Tuesday, December 09, 2008

The Accidental Age

For years I have been searching in vain for a phrase for our period in time. It has stymied me, confounded and enthralled me because surely in naming our period of time, some clarity can come to what is happening in the world. The Accidental Age may not be the most perfect name, but it certainly describes the situation that we find ourselves. Quite by accident (and I mean that in the evolutionary sense) humanity finds itself in the position where a few individuals can perpetrate destruction on a scale never before imagined.

This truly is quite accidental. In my search for some way to frame this current age I began to examine some of my own preconceptions concerning not only the human race, but human civilization itself. I began to realize that civilization is not a guarantee. I have witnessed over the past several years an appalling disregard for the rules that make civilization work. Basic rules.

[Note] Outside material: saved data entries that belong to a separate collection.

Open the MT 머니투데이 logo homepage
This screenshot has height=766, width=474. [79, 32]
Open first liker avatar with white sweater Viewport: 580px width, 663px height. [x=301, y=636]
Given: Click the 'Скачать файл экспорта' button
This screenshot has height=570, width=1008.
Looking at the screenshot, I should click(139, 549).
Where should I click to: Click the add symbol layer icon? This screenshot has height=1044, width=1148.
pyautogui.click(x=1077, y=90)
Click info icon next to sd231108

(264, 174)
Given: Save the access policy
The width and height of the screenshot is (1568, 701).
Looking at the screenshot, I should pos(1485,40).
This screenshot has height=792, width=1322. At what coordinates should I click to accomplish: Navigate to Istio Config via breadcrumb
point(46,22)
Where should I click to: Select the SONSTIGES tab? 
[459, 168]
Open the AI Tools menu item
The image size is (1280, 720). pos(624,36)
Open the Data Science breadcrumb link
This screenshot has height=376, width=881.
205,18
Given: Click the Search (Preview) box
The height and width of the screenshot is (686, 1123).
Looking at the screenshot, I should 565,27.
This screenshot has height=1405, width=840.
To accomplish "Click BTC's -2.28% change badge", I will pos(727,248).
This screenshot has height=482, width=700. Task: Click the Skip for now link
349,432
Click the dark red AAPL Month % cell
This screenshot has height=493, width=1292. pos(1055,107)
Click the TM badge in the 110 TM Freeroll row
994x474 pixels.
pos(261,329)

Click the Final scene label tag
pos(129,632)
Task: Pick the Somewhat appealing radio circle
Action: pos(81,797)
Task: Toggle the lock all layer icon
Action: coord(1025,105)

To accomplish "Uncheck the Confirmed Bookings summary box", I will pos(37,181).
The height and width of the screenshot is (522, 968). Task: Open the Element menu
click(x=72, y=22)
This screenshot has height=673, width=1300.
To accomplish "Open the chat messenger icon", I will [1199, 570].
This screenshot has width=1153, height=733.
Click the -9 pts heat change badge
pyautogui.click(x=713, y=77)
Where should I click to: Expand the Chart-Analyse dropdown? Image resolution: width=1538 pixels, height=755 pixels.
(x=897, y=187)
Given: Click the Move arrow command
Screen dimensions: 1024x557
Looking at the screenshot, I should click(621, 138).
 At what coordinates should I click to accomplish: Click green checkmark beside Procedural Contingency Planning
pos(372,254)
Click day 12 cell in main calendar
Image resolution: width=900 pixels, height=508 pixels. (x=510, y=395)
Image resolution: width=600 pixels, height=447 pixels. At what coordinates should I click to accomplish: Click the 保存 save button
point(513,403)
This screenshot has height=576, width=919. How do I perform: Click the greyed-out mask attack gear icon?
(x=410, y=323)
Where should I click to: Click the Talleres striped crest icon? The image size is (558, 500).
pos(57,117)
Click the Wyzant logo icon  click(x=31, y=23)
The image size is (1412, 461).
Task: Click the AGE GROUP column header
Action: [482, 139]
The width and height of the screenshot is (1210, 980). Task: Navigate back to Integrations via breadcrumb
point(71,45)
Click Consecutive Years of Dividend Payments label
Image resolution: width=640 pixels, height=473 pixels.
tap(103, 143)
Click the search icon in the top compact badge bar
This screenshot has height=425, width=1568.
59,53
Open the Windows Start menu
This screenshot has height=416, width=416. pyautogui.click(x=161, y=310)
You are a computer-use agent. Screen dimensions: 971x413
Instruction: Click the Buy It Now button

Rules that were supposed to be taught to us in kindergarten. Rules like standing in line.
Who would have thought that people would have stampeded into a Wal-mart simply to get the best deal on a flat screen TV or a new digital camera or cheap toilet paper.

Not just stampeded mind you, but killed a man in the process.

Terrorists run into a hotel in Bombay (oops, Mumbai) and suddenly 200 people are dead.

Greek youths riot and run crazy and attack the cradle of Western civilization.

Tens of thousands of factories close in China.

The prices for heavy metals decline at precipitous levels, as does the price of oil.

And somewhere out there, enterprising individuals who are not interested in the accumulation of wealth, or the progress of human knowledge, or the creation of art...oh no, they are interested only in destruction. They do not think of the aftermath, for the aftermath for them is already guaranteed and they have no concerns other than they are doing God's work.

It really is an accident that humanity survived a population bottleneck, that we survived the last glacial period and that we managed to not kill everyone in the last ten thousand years.
In short, the very appearance of humanity itself might be viewed as a grand cosmic accident.

Life has continued for billions of years without the presence of sentience. Yet here humanity arrives, sentient and ready to act.

Or is our sentience merely an illusion?

No matter, I dub this the Age of Accidents. For the bigger and more complex we grow, the more likely that what would have constituted as a small accident a few thousand years ago (the appearance of a deadly virus for instance) could now become a human accident.